Editor’s note: The following is based on an individual’s experience and shouldn’t be taken as medical advice. Please consult your doctor before going on or off medication.

I am so tired of fighting. I fight my body each and every day. I fight to get out of bed. I fight to take my pills. I fight to get the energy to even move off the couch. I spend so much energy on just making it through the day. Now, I have even more to fight.

The opioid crisis.

I have been on my medication for over three years now. I have been steadily dropping the dose in order to not raise so much attention as to how much medication I take. This helps prevent the pharmacy techs from looking at me with quite the judgmental eyes. I am on a third of what my medication should be. I do this at the cost of my own personal comfort. I trade my comfort and ability to be somewhat “normal” so I don’t have to be judged on what medication I have to take and how much. I am entered on databases.
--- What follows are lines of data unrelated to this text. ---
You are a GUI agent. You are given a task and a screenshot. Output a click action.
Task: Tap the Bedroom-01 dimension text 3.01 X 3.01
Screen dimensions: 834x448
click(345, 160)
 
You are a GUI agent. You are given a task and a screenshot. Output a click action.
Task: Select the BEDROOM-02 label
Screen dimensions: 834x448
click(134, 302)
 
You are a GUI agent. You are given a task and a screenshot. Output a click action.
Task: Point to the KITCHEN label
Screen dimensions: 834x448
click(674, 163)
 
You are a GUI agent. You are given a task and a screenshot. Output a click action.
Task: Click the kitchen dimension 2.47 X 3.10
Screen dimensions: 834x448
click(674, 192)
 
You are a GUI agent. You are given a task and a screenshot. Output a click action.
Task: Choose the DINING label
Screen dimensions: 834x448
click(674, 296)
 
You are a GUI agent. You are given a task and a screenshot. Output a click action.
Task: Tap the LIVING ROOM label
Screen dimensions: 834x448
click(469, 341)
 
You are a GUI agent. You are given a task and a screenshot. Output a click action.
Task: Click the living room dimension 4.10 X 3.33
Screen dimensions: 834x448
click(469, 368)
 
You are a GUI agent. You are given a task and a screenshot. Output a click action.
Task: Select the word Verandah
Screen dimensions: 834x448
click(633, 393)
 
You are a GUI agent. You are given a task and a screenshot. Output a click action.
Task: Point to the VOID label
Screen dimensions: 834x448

I have to sign a controlled substance sheet now to document how much I have. I have to have my driver’s license scanned and copied. I am monitored on my usage. It reached a new level today.

I found out my doctor is retiring in a few weeks. It is always hard finding a good doctor. Someone who believes you and still finds ways to motivate you. Someone who cares and wants to help your well-being. This is not a great time for me.

I called to get my last set of medication from my doctor. I am trying to prepare for my search for a new doctor. I call in to the pharmacy and request a refill. They deny me saying I need to call my doctor to get approval. I call my doctor and they fax everything over. Call back to the pharmacy and they say they don’t have any paperwork. I ask them to check again and give them the exact name and dosage of the medication. They then say it has been denied by my insurance. I tell my information again and that if need be, I’ll pay for the medication out of my own pocket. They then say I have been flagged for too much medication and that I need to use what I have left before getting more.

I have two pills.

I inform them again that my doctor is retiring, I have only two pills left of the main medication (an opioid-based med), I will pay for it if my insurance won’t, that he faxed the information yesterday at 4 p.m., and what should I do in time being without my medication. The pharmacy tech informs me that I have been denied and flagged by a government system that says I am receiving too much medication but that he will resubmit my information again to see if he can “push it through.”

It goes through.

My medication will be filled and waiting for me later this afternoon. My fears of what waits for me next time I need to get a refill are very real. I fight so much to just exist in a a relatively pain-reduced (I am never pain-free) world. Why must I fight bad doctors, bad pharmacies and now the government tracking me?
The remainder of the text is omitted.